Abstract: Material science have been rapidly developing in recent years. A variety of particles interacting according to different kinds of pair potentials has been produced in experimental works. Looking into the future, one can imagine controlled self-assembly of particles into clusters of desired structures leading to the creation of new types of materials. Analytical studies of the self-assembly involve coping with difficulties associated with the huge numbers configurations, high dimensionality, complex geometry, and unacceptably large CPU times.

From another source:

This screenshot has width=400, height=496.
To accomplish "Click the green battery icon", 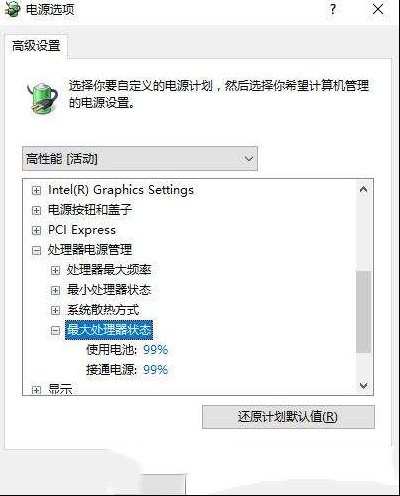I will (x=42, y=98).
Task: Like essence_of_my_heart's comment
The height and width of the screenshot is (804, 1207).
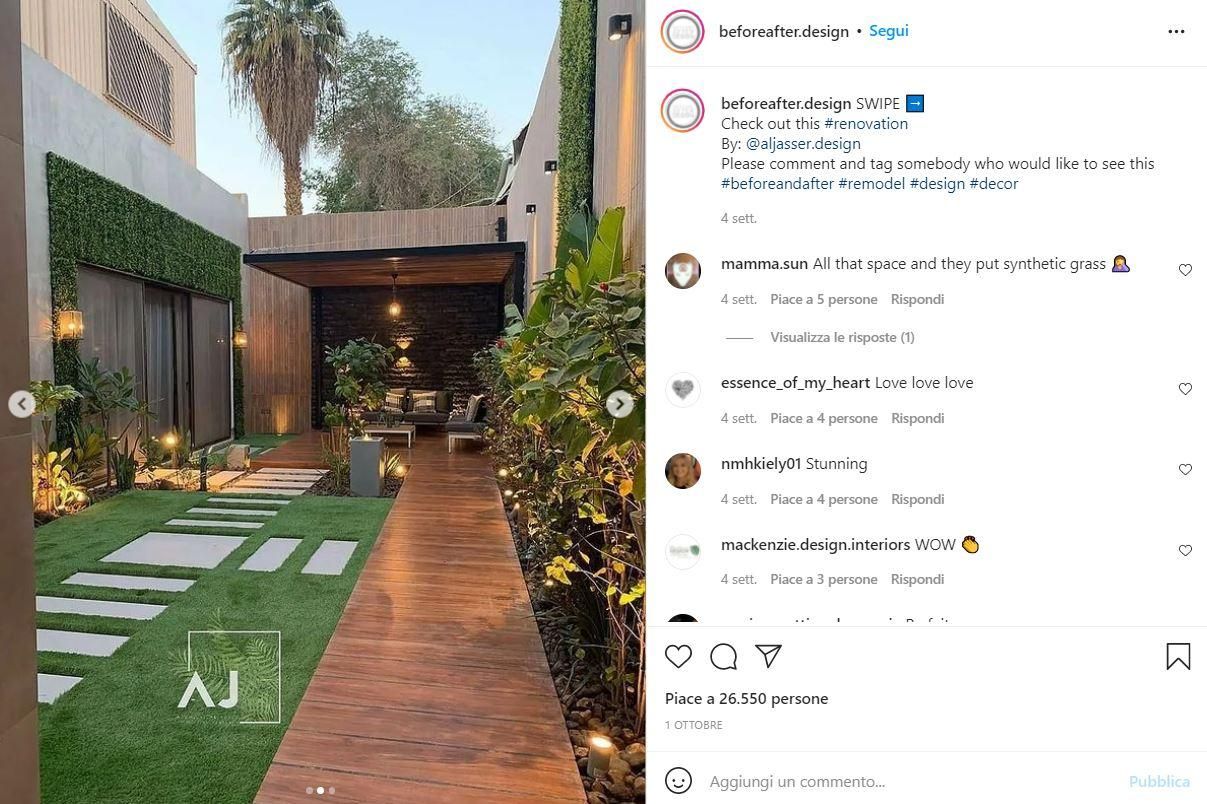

A feasible approach to the study of self-assembly consists of mapping the collections of clusters onto stochastic networks (continuous-time Markov chains) and analyzing their dynamics. Vertices of the networks represent local minima of the potential energy of the clusters, while arcs connect only those pairs of vertices that correspond to local minima between which direct transitions are physically possible. Transition rates along the arcs are the transition rates
between the corresponding pairs of local minima. Such networks are mathematically tractable and, at the same time, preserve important features of the underlying dynamics. Nevertheless, their huge size and complexity render their analysis challenging and invoke the development of new mathematical techniques. I will discuss some approaches to construction and analysis of such networks.
Biography: Born in Moscow, Russia. M.S. in Applied Mathematics from The Moscow Institute of Physics and Technology, 1998. Emigrated to the USA in 2000. Ph.D. in Applied Mathematics from University of California, Berkeley, 2007.
2007-2010: Courant Instructor, New York University. Since 2010: Assistant Professor of Mathematics in the University of Maryland, College Park, MD. Current research interests: Computational stochastic processes, Markov chains,
Rare events in complex physical systems.